The average body temperature of the Peterbald cat is higher (105 degrees Fahrenheit) than average (100 degrees Fahrenheit or a little below).
The Peterbald is renowned for its dog-like affection and loyalty. It is said to be more than willing to follow your every step being an inquisitive feline. It is also energetic, albeit quiet. But when it is especially happy, it will purr its pleasure loudly. As a very social feline, it gets along well with children and other pets. As such, it is a suitable pet for families, as well as first-time cat owners.
This kitty is intelligent and may learn to operate knobs on its own. As such, it needs to be sufficiently stimulated physically and mentally to keep it happy.

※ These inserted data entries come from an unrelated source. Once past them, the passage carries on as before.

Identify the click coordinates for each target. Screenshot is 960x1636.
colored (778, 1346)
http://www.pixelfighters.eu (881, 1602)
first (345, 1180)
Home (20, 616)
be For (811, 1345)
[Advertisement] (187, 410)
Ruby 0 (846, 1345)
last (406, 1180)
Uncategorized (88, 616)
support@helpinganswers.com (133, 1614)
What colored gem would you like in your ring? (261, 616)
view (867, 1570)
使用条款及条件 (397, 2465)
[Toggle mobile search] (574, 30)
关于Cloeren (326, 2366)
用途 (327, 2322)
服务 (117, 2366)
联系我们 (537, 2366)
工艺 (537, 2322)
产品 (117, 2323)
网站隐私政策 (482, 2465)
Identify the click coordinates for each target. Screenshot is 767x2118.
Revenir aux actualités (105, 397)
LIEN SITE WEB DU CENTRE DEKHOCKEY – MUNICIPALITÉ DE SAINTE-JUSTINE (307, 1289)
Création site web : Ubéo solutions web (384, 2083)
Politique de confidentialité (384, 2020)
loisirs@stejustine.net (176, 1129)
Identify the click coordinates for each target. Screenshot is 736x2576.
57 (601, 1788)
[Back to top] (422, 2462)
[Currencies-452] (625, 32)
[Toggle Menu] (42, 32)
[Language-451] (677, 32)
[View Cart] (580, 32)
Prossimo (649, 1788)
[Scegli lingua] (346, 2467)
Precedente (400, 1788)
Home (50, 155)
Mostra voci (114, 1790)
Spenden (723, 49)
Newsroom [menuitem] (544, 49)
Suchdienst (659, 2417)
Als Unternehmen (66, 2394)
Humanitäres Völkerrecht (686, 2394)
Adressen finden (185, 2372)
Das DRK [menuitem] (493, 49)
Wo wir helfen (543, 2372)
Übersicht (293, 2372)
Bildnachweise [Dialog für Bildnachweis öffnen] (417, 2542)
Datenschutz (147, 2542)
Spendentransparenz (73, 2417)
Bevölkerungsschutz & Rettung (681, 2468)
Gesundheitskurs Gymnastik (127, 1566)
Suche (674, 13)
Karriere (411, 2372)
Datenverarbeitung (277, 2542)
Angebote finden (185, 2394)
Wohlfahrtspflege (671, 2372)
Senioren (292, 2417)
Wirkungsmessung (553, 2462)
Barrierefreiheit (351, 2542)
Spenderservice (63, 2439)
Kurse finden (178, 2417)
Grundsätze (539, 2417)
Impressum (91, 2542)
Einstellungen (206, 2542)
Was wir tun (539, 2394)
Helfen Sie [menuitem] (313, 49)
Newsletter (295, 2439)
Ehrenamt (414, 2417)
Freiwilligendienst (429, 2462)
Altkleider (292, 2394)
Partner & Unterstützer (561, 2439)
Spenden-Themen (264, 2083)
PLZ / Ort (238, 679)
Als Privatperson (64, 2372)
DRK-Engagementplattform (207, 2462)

The Peterbald cat should be provided a nutritious diet that fulfils its daily requirements. It should be consistently given the same food following the same feeding times. If there are changes to its diet, those must be done gradually to prevent digestive problems.
The serving portions should depend on this breed’s weight, age, and activity level. It is known to have higher metabolism and may need to eat a bit more. Its meals must include at least 25% protein and just 5% carbohydrates.
The Peterbald’s life expectancy has been estimated at about 12-15 years. Although this breed is a new one and thus is not as monitored as the other felines, it is a healthy cat. It is not yet established whether this feline has genetic issues.
Despite being a healthy breed, it is sensitive to direct sunlight and changes in the weather due to its unique coat. Its skin must be coated with sunscreen to protect it from the sun’s rays. It should also not be exposed to cold weather without insulation.
There are very few, if any at all, Peterbald breeders outside Russia. As such, such a well-bred feline is not easy to acquire outside its native country. The estimated Peterbald cat price is around £750 or more. This estimate does not include the costs incurred in neutering or caring for this cat.